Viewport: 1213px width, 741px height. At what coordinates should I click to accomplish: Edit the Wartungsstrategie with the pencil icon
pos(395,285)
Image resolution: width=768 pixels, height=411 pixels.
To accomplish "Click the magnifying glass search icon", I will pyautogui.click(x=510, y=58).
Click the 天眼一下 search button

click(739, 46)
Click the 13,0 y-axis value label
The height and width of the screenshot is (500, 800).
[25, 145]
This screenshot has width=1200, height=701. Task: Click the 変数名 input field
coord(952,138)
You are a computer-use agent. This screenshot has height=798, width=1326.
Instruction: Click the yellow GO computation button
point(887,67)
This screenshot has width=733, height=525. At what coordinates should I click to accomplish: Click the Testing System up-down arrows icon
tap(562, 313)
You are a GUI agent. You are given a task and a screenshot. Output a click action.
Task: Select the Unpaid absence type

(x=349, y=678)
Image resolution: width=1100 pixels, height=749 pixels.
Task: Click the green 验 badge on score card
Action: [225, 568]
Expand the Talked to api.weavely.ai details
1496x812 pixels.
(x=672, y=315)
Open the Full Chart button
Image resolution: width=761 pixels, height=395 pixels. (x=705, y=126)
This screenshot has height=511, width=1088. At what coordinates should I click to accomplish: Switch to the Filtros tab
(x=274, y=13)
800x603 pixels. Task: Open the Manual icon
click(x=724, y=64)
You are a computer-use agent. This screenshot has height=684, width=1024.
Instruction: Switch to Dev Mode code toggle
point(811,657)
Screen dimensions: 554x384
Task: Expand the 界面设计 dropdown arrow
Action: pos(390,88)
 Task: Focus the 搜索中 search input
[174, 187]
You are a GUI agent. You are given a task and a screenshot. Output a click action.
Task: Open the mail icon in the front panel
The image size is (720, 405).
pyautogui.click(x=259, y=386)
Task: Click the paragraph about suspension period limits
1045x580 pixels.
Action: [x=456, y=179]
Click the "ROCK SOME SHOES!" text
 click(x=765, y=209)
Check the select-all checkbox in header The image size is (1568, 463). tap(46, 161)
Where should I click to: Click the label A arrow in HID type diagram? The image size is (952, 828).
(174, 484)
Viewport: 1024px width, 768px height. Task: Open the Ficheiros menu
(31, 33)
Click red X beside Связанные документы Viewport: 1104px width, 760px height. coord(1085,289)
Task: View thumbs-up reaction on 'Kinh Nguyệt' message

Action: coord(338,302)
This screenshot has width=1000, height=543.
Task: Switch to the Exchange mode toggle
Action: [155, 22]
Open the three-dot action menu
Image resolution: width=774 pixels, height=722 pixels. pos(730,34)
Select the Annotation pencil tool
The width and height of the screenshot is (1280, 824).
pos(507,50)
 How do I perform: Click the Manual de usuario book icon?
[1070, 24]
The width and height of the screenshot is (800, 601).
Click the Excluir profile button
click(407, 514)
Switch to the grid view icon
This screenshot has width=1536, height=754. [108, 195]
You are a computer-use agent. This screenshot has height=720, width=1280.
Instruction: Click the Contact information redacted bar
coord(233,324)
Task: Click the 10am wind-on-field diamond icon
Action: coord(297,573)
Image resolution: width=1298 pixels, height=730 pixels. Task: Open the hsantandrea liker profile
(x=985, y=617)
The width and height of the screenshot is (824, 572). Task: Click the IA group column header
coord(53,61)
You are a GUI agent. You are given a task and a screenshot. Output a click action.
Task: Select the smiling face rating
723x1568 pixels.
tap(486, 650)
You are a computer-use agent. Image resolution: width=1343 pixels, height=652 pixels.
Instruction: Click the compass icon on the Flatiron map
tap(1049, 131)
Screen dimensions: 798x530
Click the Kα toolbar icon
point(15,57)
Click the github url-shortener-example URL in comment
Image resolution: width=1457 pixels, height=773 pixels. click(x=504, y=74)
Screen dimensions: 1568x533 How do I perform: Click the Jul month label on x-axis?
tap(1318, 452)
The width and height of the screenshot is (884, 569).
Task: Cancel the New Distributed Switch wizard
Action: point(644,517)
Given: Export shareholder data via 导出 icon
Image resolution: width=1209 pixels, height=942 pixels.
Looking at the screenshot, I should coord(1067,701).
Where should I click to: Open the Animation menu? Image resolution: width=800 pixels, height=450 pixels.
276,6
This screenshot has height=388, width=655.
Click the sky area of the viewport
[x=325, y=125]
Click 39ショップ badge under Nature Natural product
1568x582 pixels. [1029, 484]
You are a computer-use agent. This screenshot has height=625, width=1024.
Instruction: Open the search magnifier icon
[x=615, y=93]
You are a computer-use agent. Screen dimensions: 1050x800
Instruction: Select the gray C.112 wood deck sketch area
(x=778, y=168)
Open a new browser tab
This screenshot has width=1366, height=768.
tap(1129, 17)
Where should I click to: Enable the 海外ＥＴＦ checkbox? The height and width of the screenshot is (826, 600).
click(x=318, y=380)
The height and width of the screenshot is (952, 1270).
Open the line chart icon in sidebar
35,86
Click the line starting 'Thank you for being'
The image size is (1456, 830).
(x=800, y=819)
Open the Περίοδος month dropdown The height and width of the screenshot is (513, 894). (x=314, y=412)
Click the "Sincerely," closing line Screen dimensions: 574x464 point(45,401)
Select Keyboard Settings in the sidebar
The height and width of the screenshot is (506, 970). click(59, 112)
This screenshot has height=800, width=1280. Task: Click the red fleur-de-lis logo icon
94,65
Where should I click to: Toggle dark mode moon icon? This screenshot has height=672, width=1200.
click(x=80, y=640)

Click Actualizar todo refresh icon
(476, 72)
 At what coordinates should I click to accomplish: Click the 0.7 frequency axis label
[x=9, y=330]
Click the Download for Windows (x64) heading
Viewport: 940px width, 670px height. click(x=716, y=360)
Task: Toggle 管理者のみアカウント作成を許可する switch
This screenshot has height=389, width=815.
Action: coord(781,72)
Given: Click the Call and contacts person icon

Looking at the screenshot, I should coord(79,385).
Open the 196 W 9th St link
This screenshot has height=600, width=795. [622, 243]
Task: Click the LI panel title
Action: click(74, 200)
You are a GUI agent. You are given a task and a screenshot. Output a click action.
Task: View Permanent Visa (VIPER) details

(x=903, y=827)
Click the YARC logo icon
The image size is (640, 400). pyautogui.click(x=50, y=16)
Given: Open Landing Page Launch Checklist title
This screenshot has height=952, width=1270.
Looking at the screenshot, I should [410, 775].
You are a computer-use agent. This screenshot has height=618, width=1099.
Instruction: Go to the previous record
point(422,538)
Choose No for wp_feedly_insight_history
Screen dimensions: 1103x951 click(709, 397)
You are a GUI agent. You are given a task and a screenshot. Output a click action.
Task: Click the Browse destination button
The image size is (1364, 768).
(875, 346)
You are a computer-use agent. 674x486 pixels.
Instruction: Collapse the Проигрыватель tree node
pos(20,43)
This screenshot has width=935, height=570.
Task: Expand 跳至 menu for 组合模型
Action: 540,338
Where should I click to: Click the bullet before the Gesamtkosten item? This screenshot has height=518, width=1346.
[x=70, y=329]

----

_About this task_. Take every line from the listing above that includes the word "computer" and copy it.

_Response box_.
You are a computer-use agent. This screenshot has height=798, width=1326.
You are a computer-use agent. This screenshot has height=684, width=1024.
You are a computer-use agent. This screenshot has height=720, width=1280.
You are a computer-use agent. Image resolution: width=1343 pixels, height=652 pixels.
You are a computer-use agent. This screenshot has height=625, width=1024.
You are a computer-use agent. Screen dimensions: 1050x800
You are a computer-use agent. This screenshot has height=618, width=1099.
You are a computer-use agent. 674x486 pixels.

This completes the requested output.